Angesichts der Flut von Pressemeldungen über die große NSA-Ausspähaffäre gehen kleine, aber keineswegs unbedeutende Meldungen bedauerlicherweise völlig unter. Das führt zuweilen zu erheblichen Irritationen im Berliner Regierungsviertel. Beispiel: Schindlers Liste. Auf der Auktionsplattform "ebay" wird derzeit ein 14-seitiges Dokument angeboten, das 801 Namen enthält und angeblich Teil der berühmten Liste sein soll, die ursprünglich insgesamt 1.200 Personen umfasste. Startpreis der Auktion: 3 Millionen Dollar. [1] "Schindlers Liste" gelangte durch den gleichnamigen Film von Steven Spielberg zu weltweitem Ruhm, er wurde 1994 in Hollywood mit sieben Oscars ausgezeichnet.
——
Fragen und Aufgaben:
a) Mit welchem Startpreis wird das Dokument laut dem Text über Schindlers Liste bei „ebay“ angeboten?
b) Schreib aus dem Text über Schindlers Liste den Abschnitt von „Angesichts der Flut“ bis „sieben Oscars ausgezeichnet.“ wortgetreu ab.
c) Setze den Text über Schindlers Liste nach seinem letzten Satz fort.

(Gespeicherte Daten)
——
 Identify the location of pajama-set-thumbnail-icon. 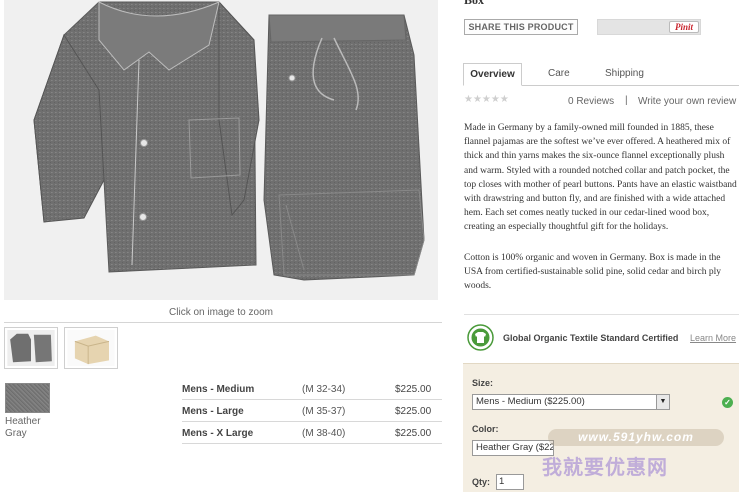
(31, 348).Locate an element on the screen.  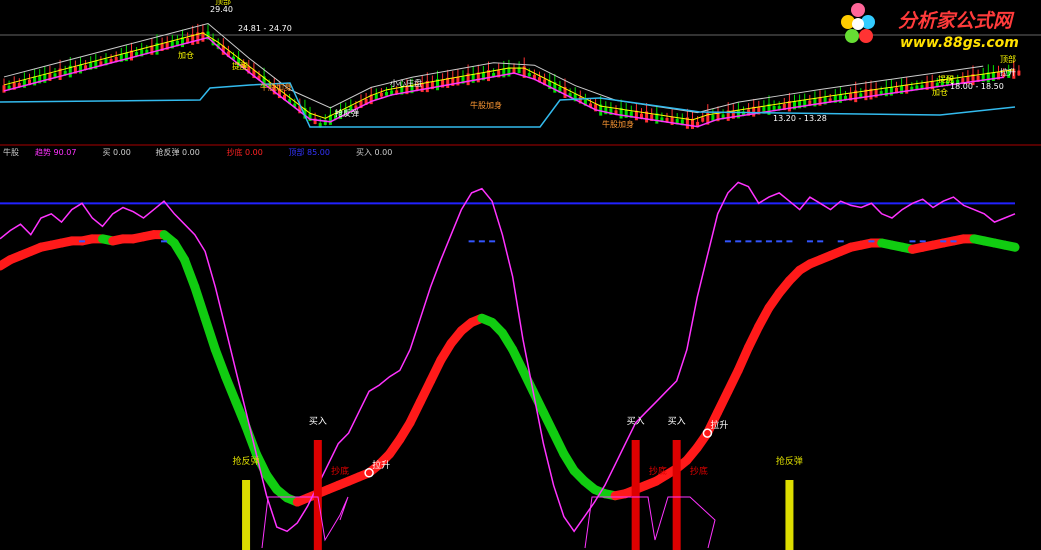
indicator-legend-item: 买入 0.00 is located at coordinates (374, 152). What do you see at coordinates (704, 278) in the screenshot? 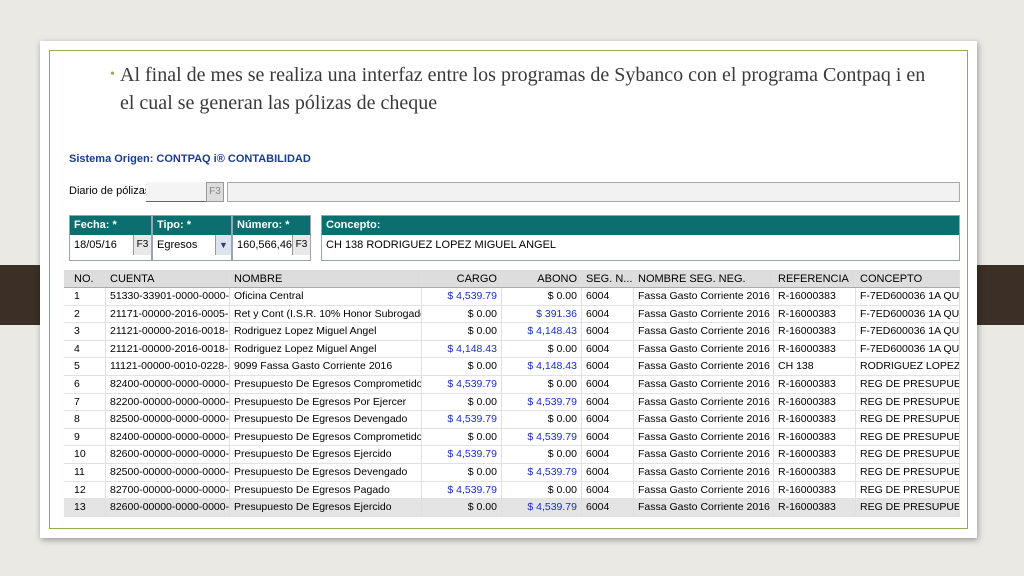
I see `col-header-nombre-seg-neg: NOMBRE SEG. NEG.` at bounding box center [704, 278].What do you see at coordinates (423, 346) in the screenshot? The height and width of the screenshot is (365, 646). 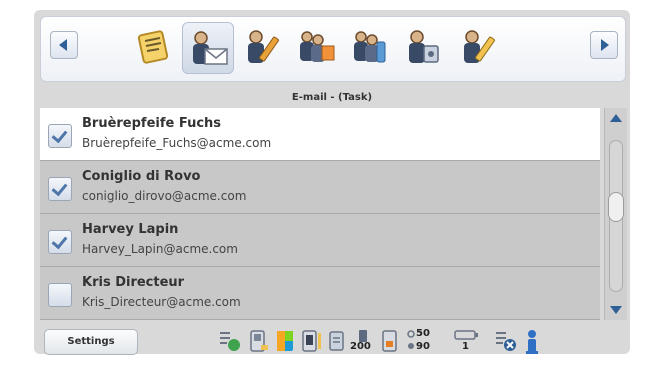 I see `signal-bottom-value: 90` at bounding box center [423, 346].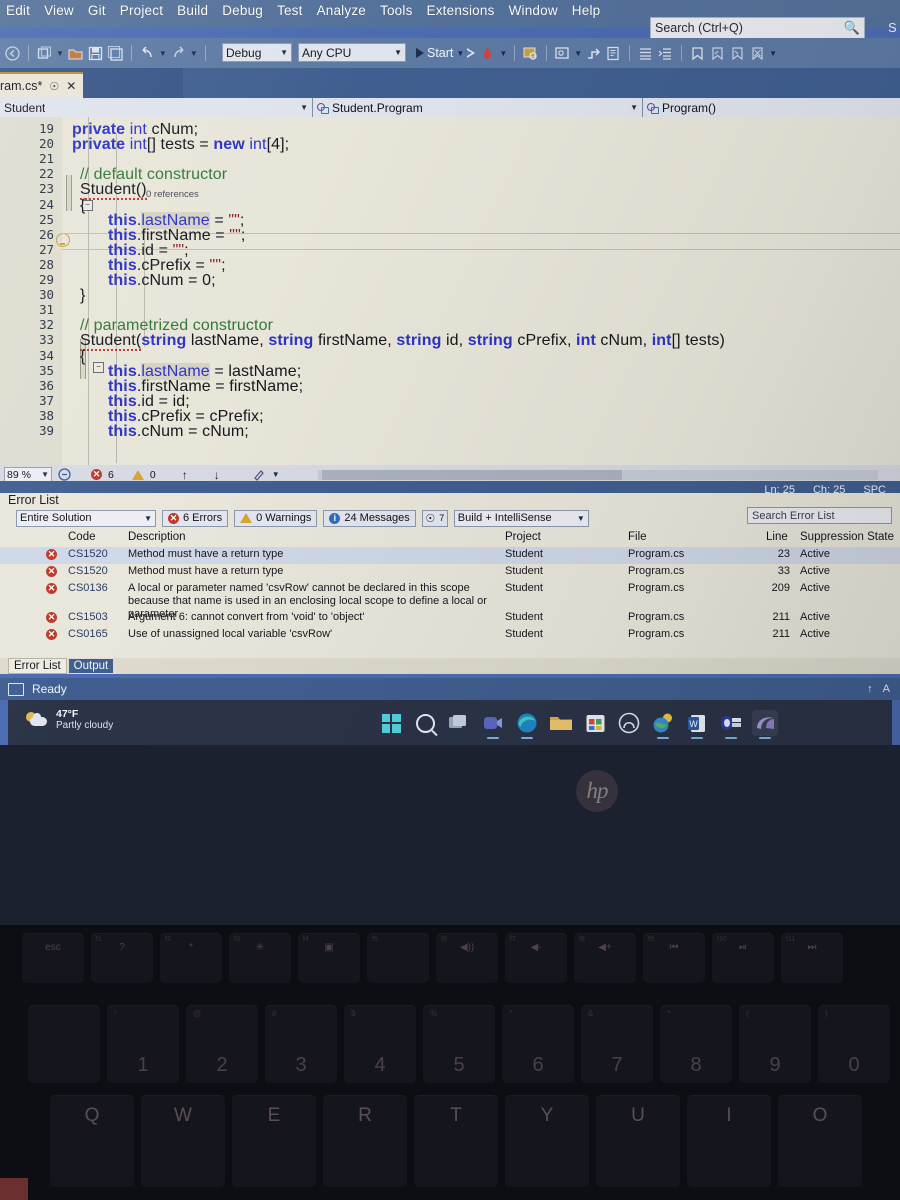 Image resolution: width=900 pixels, height=1200 pixels. I want to click on window-layout-icon, so click(562, 54).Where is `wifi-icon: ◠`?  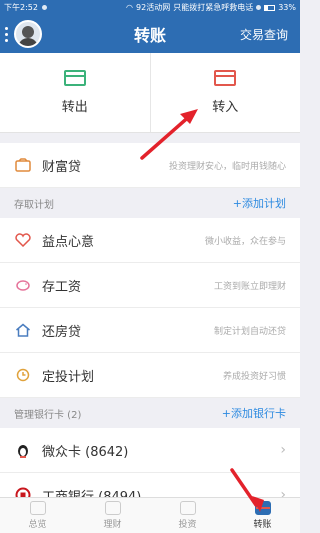 wifi-icon: ◠ is located at coordinates (130, 8).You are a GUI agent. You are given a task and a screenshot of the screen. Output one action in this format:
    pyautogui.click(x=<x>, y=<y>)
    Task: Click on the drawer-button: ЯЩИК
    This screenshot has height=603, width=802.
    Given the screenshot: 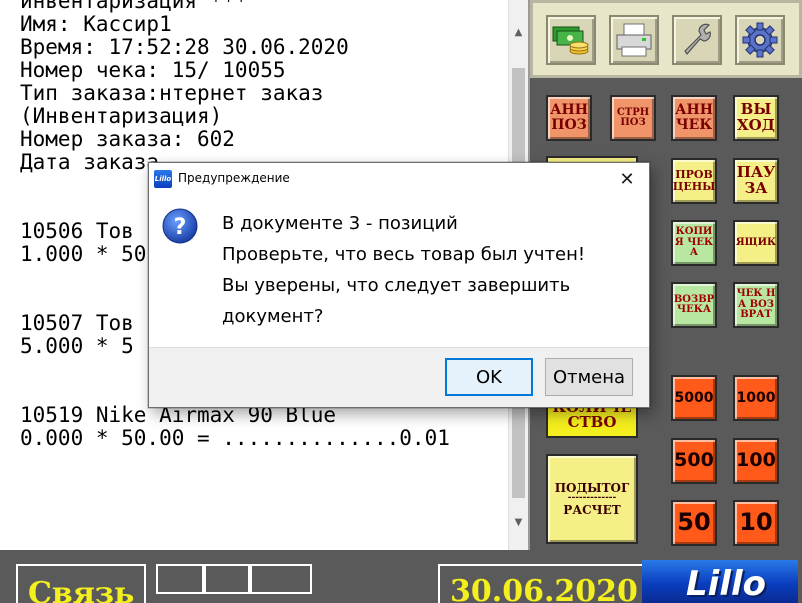 What is the action you would take?
    pyautogui.click(x=756, y=243)
    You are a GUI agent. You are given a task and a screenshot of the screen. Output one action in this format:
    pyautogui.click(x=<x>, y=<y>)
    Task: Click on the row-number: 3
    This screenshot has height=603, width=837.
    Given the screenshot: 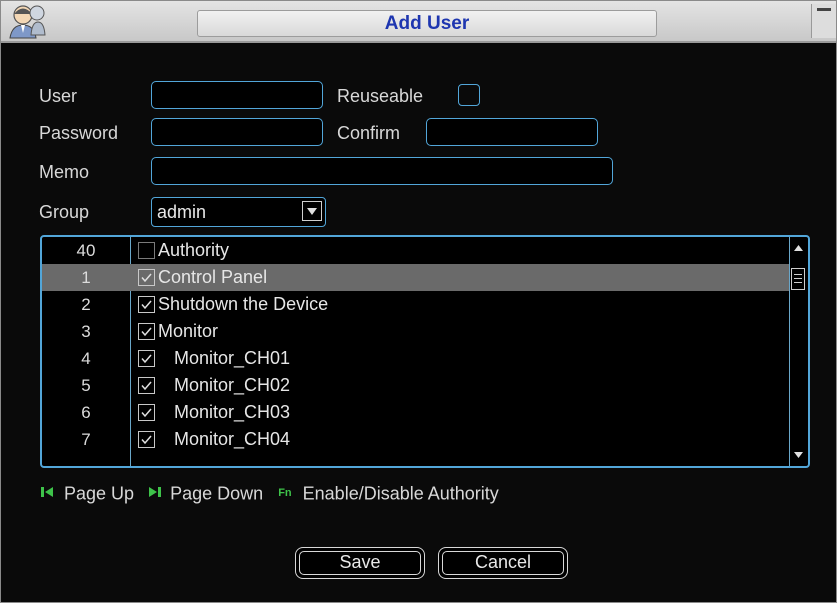 What is the action you would take?
    pyautogui.click(x=86, y=332)
    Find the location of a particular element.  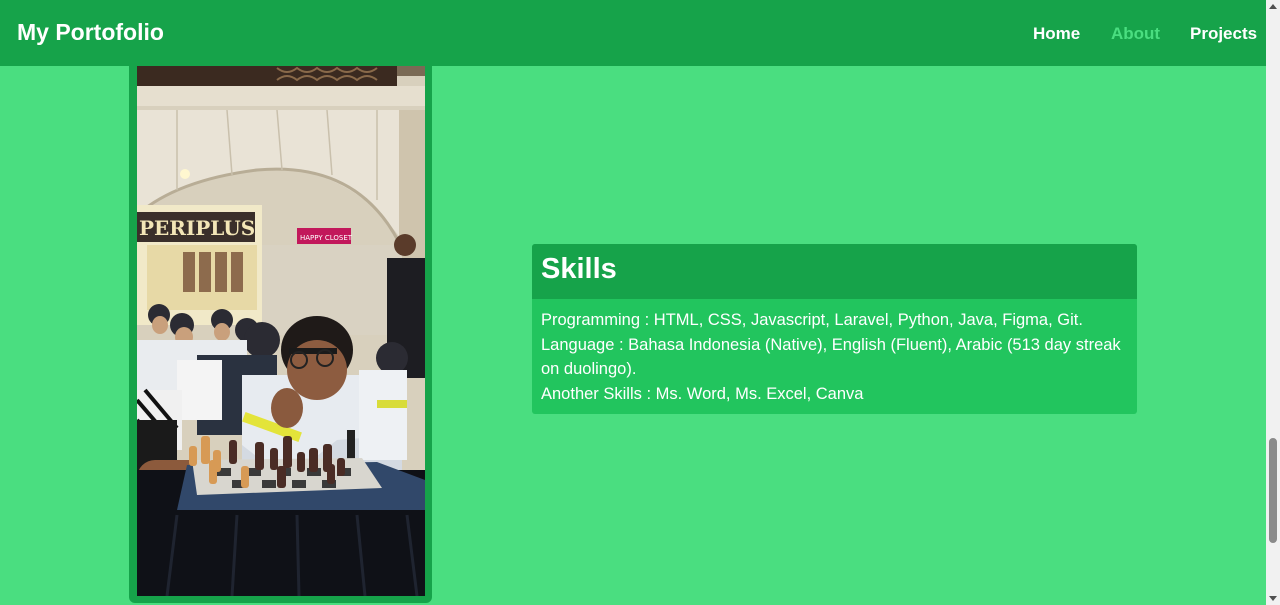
——
Lösungen:
a) 3 Millionen Dollar

b)
Angesichts der Flut von Pressemeldungen über die große NSA-Ausspähaffäre gehen kleine, aber keineswegs unbedeutende Meldungen bedauerlicherweise völlig unter. Das führt zuweilen zu erheblichen Irritationen im Berliner Regierungsviertel. Beispiel: Schindlers Liste. Auf der Auktionsplattform "ebay" wird derzeit ein 14-seitiges Dokument angeboten, das 801 Namen enthält und angeblich Teil der berühmten Liste sein soll, die ursprünglich insgesamt 1.200 Personen umfasste. Startpreis der Auktion: 3 Millionen Dollar. [1] "Schindlers Liste" gelangte durch den gleichnamigen Film von Steven Spielberg zu weltweitem Ruhm, er wurde 1994 in Hollywood mit sieben Oscars ausgezeichnet.

c)
Regierungssprecher Steffen Seibert legte auf der gestrigen Bundespressekonferenz Wert auf die Feststellung, dass es sich bei dem angebotenen Dokument nicht um die Liste des BND-Präsidenten Gerhard Schindler handele, sondern vielmehr um die Liste eines gewissen Oskar Schindler, ehedem Fabrikant in der polnischen Stadt Kraków. Das belege, so Seibert, schon der erste Augenschein. Die bei ebay angebotenen Seiten seien höchstwahrscheinlich mit einer Schreibmaschine erstellt worden, deren Produktion aufgrund des antiquierten Schriftbildes in den ersten vier Jahrzehnten des vorigen Jahrhunderts stattgefunden haben müsse. Heute schreibe jedoch niemand mehr mit einem solchen Modell, das hierzulande - soweit bekannt - letztmals zwischen 1945 und 1953 bei der Anfertigung von Persil-Scheinen verwendet wurde. Ein derartiges Papier finde sich in Regierungsunterlagen nur noch in der Personalakte von Hans Globke, dem Mitverfasser und Kommentator der Nürnberger Rassengesetze, der unter Konrad Adenauer Chef des Bundeskanzleramts war. Das, was heute - ohne Persil-Schein - Ronald Pofalla ist.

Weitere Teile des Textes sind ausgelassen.